Netflix has been working on using AI in TV shows and movies for several years via its Eyeline Studios team. Last year, an example of Netflix’s AI plans was revealed in the series, The Eternaut, during a VFX scene showing the demolition of a building. Now the streaming company is unveiling more of its AI roadmap thanks to contributions the Eyeline team made to GitHub. 

The AI tool is called Vista4D and allows the user to take video footage and easily recreate the footage using different camera angles, framing, and movements. 

“Vista4D is a video reshooting framework which synthesizes the dynamic scene represented by an input source video from novel camera trajectories and viewpoints,” reads the description of the tool’s function. “We bridge the distribution shift between training and inference for point-cloud-grounded video reshooting, as Vista4D is robust to point cloud artifacts from imprecise 4D reconstruction of real-world videos by training on noisy, reconstructed multiview videos.” 

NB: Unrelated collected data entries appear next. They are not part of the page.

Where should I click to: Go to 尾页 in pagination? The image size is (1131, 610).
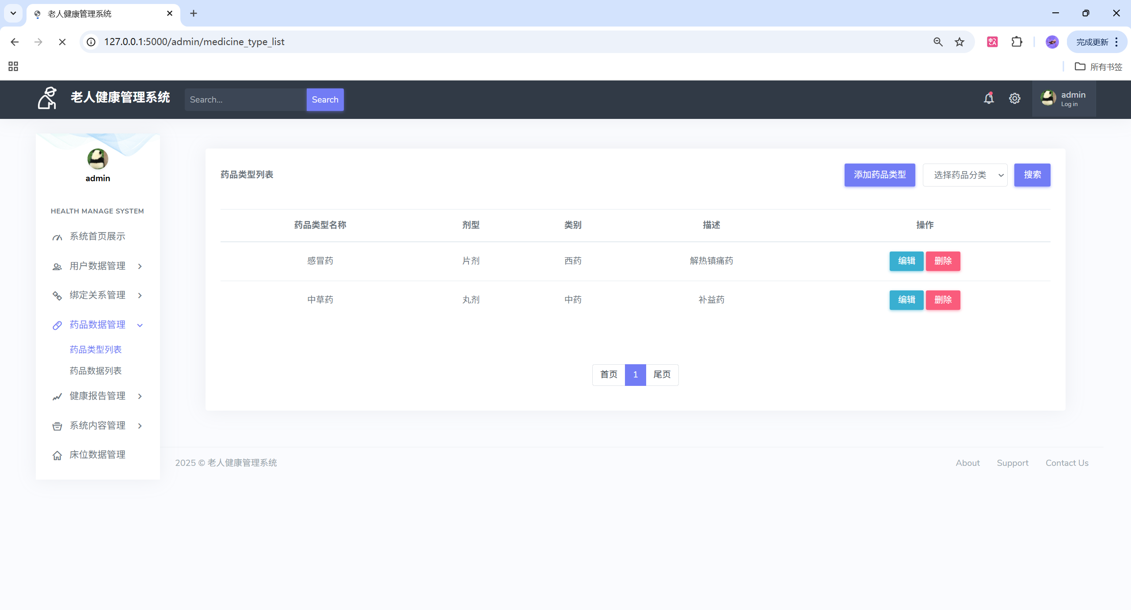click(x=662, y=375)
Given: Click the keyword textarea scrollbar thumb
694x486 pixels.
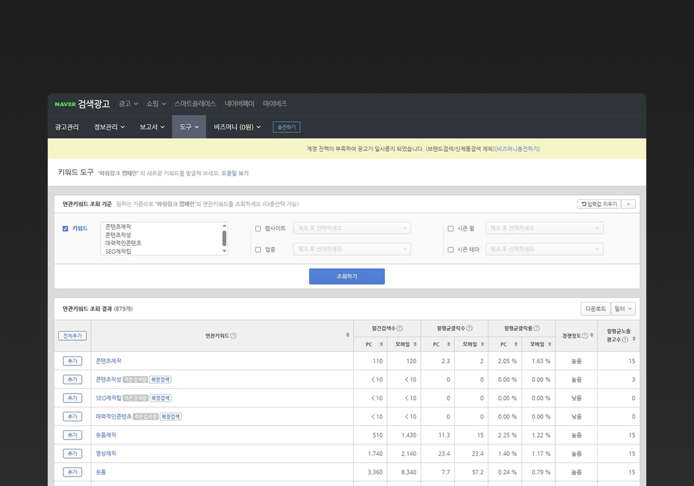Looking at the screenshot, I should pos(224,238).
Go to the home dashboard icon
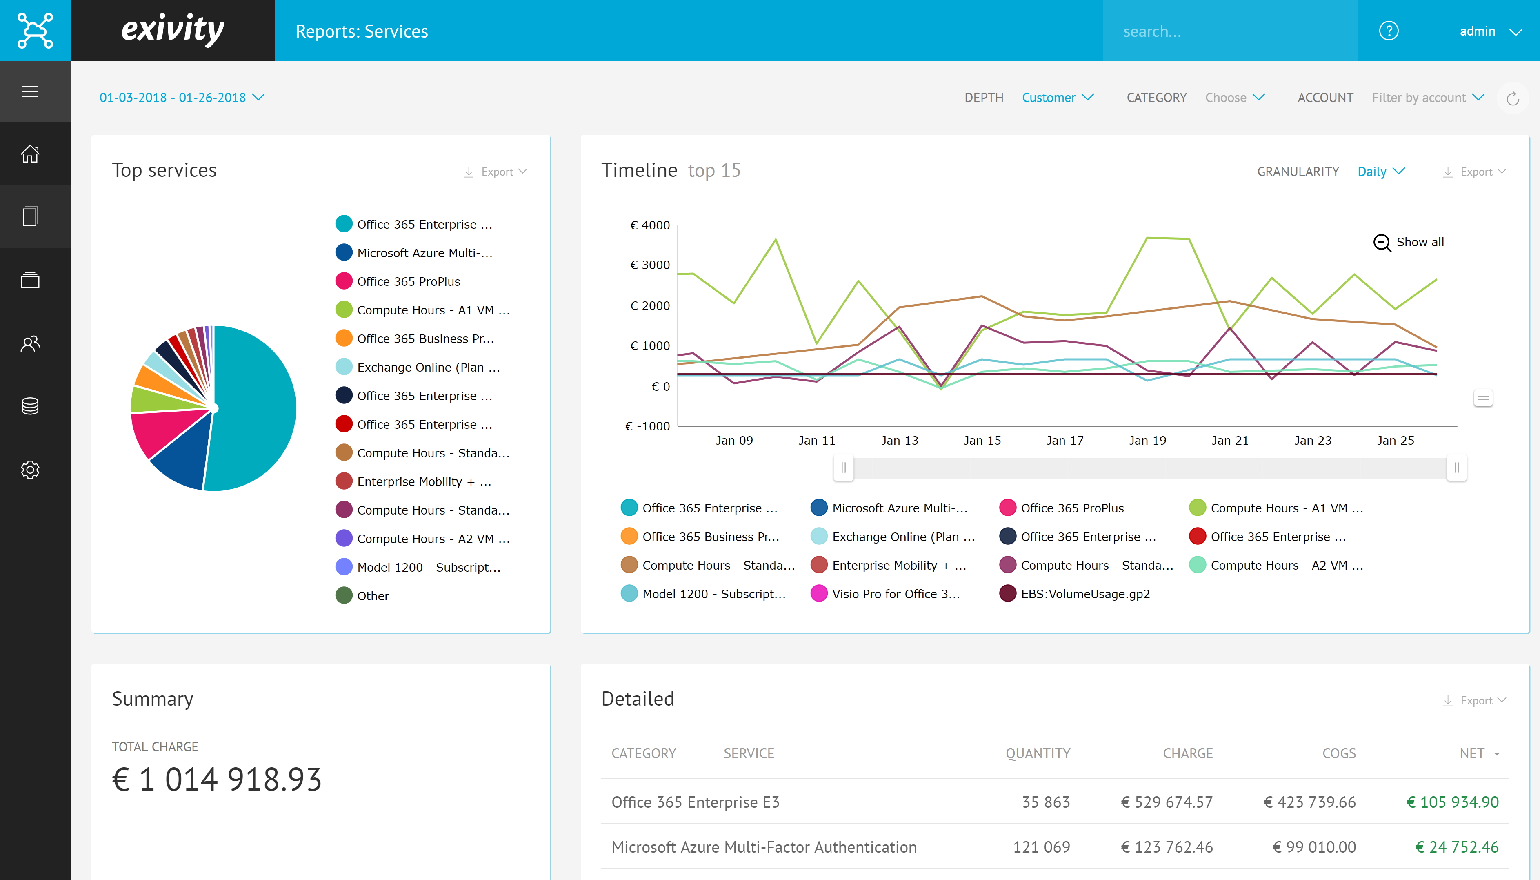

This tool could dramatically lower costs on a wide range of Netflix productions. By eliminating the need for reshoots, nearly every scene could become a one-shot take and serve as source material for the Vista4D system. However, the creators of the AI model admit that it could also be used in less-than-positive ways. 

“Vista4D inherits the ethical questions which come with large generative models,” reads the research paper. “Enabling camera control over any video can have a profound effect on the emotional impact and public perception of the video, raising ethical concerns about content ownership and transformative work despite the creative possibilities our method opens.”

What’s also interesting is how this will blur the lines between what is and isn’t “AI video” since the end result wouldn’t be purely AI-generated video, but could rather be described as augmented real-world video. In recent months, the public and some Hollywood insiders have expressed negative opinions regarding AI video. But if the source video is real and simply augmented or manipulated by AI, that could muddy the water enough that debates around AI video could become hard to nail down, much less be noticed or critiqued by the general viewing public.

There’s no word on when this tool will be implemented in Netflix film and TV productions, or if it already has, but Eyeline will likely show off what it has accomplished when the time is right.